The words blew harshly forth, like an autumn gale: "They preserve remnants of technology on Chereion which they have not shared with their masters the Merseians—if the Merseians are really their masters and not their tools. I wonder about that. Well, we must not stop to speculate. As one would await, the technology relates to the mind. For they are extraordinary telepaths, more gifted than the science we know has imagined is possible.

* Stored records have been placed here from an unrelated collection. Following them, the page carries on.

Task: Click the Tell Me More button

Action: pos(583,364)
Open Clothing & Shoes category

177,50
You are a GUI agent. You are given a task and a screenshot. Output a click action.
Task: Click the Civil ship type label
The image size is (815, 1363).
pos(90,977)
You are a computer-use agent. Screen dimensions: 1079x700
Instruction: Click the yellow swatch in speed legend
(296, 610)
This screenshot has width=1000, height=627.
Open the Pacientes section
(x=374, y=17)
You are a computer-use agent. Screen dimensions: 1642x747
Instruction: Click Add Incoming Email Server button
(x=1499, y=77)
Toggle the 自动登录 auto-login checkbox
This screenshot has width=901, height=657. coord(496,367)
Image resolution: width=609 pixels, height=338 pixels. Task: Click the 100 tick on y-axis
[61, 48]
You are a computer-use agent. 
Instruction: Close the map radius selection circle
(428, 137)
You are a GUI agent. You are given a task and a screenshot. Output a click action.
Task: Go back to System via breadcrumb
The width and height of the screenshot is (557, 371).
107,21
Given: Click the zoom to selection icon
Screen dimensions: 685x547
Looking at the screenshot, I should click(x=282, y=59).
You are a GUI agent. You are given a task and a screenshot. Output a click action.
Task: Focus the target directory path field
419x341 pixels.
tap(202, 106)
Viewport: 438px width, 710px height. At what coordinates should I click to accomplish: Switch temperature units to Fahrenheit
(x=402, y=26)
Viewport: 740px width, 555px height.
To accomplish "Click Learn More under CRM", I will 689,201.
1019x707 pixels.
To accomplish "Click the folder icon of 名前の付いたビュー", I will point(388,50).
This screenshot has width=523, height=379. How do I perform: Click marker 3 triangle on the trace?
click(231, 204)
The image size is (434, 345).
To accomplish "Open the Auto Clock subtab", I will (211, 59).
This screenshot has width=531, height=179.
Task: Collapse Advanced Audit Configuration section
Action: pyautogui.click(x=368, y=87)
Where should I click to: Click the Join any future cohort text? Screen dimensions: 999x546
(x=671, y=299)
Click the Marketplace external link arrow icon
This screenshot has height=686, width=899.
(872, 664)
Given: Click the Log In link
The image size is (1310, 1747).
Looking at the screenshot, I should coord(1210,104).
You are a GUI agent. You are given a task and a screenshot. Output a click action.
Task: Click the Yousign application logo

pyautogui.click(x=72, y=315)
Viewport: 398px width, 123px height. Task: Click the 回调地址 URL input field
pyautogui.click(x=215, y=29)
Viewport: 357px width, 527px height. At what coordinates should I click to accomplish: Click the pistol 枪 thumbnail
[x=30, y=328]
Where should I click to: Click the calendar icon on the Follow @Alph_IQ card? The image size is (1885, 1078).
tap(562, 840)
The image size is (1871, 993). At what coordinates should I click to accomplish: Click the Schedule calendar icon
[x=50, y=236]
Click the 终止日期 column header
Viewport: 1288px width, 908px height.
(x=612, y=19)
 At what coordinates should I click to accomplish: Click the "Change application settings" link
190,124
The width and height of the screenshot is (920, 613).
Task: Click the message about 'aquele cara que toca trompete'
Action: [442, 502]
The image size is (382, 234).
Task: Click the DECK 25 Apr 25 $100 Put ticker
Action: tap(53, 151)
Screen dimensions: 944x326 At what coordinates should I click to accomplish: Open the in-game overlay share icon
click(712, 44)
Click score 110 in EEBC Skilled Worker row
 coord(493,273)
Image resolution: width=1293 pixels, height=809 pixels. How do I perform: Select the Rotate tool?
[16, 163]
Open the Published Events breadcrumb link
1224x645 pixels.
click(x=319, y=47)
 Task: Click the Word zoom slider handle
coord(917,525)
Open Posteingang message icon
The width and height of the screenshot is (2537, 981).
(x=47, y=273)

"There is some ultimate quality of the mind which goes deeper than language. At close range, Aycharaych can read the thoughts of any being—any speech, any species, he claims—without needing to know that being's symbolism. I suspect what he does is almost instantly to analyze the pattern, identify universals of logic and conation, go on from there to reconstruct the whole mental configuration—as if his nervous system included not only sensitivity to the radiation of others, but an organic semantic computer fantastically beyond anything that Technic civilization has built.